# RECORD SET:
▼▼▼

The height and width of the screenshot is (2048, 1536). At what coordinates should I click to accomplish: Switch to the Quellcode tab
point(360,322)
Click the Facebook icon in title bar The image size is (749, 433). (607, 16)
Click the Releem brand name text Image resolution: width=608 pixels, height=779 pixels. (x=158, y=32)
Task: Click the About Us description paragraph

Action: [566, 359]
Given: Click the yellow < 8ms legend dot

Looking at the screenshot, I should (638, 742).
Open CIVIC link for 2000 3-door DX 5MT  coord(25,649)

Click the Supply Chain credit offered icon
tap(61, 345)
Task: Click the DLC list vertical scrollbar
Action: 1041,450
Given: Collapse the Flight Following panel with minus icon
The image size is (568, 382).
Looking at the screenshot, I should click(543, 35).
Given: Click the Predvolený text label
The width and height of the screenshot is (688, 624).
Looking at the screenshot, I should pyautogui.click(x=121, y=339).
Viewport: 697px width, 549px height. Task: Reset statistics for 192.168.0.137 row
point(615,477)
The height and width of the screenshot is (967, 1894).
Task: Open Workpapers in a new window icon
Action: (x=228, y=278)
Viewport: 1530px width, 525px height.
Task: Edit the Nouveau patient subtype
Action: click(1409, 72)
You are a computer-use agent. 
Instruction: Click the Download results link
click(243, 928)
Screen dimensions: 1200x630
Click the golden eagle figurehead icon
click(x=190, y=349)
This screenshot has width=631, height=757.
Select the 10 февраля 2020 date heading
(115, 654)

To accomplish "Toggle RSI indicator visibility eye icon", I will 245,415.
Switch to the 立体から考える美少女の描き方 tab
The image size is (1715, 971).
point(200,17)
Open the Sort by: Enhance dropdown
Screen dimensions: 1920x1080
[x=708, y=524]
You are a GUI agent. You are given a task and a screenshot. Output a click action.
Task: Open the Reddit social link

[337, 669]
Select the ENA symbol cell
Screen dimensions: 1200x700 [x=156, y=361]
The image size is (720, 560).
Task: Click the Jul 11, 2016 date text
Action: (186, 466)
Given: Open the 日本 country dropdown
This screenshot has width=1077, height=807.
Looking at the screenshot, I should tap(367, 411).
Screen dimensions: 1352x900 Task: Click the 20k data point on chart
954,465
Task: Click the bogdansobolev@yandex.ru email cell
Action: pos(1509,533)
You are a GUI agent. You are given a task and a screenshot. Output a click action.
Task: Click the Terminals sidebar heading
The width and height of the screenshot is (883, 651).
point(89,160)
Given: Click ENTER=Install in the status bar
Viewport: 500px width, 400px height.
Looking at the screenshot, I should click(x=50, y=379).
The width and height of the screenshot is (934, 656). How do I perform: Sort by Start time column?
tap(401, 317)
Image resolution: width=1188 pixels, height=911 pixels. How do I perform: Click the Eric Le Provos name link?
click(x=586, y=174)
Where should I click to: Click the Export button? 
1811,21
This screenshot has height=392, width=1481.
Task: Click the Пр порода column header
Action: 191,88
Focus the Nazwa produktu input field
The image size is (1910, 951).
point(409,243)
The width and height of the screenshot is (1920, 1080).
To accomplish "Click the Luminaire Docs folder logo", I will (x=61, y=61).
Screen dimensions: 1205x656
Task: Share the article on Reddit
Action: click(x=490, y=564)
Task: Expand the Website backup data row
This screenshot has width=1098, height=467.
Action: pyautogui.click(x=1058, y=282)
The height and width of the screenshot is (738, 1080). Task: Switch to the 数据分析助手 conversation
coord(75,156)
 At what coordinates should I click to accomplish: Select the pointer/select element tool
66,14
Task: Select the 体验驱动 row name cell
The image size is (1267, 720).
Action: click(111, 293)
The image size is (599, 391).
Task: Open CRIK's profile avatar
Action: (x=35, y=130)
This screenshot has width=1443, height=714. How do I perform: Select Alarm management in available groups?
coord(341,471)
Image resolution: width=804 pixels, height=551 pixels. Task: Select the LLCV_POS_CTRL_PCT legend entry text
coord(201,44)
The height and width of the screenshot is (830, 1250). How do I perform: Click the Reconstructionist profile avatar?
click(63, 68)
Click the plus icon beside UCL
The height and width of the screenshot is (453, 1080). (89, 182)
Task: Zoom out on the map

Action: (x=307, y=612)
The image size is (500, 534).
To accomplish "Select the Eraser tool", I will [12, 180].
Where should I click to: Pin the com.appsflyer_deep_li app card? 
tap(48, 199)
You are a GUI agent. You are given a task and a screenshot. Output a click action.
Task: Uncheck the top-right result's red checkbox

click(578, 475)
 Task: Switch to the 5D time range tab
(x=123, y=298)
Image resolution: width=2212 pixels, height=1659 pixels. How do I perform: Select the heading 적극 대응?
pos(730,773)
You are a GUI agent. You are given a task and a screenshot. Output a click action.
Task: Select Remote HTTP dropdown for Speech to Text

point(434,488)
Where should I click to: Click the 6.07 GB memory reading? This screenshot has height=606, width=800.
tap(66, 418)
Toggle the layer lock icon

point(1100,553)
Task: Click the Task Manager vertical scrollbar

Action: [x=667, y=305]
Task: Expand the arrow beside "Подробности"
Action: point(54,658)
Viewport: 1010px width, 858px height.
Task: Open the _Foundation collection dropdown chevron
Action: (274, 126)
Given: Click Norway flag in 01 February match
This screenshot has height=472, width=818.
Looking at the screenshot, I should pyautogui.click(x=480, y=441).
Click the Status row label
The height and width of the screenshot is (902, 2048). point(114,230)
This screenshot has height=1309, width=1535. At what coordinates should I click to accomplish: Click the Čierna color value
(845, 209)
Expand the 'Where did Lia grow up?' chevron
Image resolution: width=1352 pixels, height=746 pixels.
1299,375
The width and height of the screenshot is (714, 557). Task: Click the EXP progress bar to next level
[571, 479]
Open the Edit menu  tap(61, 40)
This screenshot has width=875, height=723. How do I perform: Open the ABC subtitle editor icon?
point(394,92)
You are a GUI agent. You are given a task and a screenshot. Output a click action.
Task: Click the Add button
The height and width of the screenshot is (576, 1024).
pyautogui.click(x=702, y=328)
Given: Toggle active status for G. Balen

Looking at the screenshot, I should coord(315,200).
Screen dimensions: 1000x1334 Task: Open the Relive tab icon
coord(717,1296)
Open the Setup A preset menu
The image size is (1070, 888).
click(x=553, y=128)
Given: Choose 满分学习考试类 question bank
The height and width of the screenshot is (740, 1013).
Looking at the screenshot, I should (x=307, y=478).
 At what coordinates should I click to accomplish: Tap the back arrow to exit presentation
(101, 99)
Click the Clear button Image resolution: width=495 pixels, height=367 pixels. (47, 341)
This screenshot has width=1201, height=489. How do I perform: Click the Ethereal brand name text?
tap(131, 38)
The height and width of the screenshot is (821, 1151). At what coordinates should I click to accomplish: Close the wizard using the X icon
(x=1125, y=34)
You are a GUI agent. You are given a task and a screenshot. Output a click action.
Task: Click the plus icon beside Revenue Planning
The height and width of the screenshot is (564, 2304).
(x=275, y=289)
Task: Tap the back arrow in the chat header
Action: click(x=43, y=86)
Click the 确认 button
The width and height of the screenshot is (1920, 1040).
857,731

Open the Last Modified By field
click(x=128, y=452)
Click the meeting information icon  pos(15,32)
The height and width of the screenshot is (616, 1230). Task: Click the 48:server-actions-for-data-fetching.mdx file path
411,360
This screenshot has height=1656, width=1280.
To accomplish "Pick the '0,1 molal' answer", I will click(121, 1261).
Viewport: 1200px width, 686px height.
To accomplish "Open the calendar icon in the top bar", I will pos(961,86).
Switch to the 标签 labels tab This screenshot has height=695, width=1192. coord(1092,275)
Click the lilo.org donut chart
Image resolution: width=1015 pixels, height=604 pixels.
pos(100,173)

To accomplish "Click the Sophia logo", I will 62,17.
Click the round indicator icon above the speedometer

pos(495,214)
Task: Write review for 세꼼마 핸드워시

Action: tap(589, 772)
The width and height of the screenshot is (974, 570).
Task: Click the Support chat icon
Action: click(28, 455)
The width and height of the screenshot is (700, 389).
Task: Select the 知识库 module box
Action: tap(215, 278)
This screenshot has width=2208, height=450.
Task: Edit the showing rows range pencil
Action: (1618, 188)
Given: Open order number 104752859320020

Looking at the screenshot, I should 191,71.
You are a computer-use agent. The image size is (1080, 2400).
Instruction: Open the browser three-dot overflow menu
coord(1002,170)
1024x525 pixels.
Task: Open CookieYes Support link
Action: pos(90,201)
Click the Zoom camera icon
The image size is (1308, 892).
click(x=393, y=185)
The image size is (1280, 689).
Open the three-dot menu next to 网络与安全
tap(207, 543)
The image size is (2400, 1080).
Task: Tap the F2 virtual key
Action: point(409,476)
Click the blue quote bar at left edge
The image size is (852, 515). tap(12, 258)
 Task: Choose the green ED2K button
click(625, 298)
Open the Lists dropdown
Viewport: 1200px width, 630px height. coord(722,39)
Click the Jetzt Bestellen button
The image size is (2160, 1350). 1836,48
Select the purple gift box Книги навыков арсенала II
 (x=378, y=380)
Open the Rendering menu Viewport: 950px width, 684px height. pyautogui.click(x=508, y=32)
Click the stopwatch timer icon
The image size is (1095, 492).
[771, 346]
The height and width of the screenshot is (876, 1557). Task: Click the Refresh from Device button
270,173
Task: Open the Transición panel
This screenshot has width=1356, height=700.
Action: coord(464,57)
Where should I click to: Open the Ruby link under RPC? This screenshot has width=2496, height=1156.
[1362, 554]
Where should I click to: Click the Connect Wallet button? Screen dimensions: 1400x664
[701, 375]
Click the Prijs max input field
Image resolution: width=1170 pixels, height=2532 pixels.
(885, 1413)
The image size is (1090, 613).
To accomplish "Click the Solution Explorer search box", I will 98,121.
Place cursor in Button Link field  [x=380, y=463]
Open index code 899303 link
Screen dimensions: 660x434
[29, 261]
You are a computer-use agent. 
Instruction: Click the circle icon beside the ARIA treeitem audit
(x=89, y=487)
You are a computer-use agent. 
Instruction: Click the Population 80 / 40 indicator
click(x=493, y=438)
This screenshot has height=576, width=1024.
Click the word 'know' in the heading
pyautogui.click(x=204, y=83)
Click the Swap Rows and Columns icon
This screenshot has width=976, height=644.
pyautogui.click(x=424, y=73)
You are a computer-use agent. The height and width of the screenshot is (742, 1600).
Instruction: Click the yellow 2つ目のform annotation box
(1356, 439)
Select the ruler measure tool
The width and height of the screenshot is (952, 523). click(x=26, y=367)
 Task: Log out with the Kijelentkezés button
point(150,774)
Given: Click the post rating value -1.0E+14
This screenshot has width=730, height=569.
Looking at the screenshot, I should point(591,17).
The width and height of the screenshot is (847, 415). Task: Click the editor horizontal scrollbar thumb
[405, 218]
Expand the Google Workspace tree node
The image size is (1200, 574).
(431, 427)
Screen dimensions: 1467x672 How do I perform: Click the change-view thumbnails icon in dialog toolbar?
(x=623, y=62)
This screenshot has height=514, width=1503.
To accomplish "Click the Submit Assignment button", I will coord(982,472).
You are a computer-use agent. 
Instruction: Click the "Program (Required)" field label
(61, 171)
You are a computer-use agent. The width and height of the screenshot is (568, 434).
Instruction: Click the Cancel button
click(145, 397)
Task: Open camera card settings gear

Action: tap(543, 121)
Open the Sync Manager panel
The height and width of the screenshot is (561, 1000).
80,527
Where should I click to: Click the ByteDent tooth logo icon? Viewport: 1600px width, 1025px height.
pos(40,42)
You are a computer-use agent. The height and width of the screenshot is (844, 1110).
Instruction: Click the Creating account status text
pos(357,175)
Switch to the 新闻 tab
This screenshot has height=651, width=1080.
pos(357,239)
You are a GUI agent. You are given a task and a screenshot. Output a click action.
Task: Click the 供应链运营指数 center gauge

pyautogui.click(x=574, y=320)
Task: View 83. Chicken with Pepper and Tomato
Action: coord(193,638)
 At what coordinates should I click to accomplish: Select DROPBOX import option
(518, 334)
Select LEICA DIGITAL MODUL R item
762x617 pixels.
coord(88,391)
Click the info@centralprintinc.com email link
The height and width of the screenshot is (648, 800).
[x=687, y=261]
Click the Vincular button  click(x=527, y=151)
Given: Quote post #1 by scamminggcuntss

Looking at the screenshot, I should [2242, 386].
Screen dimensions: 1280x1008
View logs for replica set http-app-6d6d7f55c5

▲▲▲

# PROBLEM DESCRIPTION:
When you reach the line that contains "Click the Releem", stop; output it and every line before it from the start of the data, exactly as written.

# TASK RESPONSE:
The height and width of the screenshot is (2048, 1536). At what coordinates should I click to accomplish: Switch to the Quellcode tab
point(360,322)
Click the Facebook icon in title bar The image size is (749, 433). (607, 16)
Click the Releem brand name text Image resolution: width=608 pixels, height=779 pixels. (x=158, y=32)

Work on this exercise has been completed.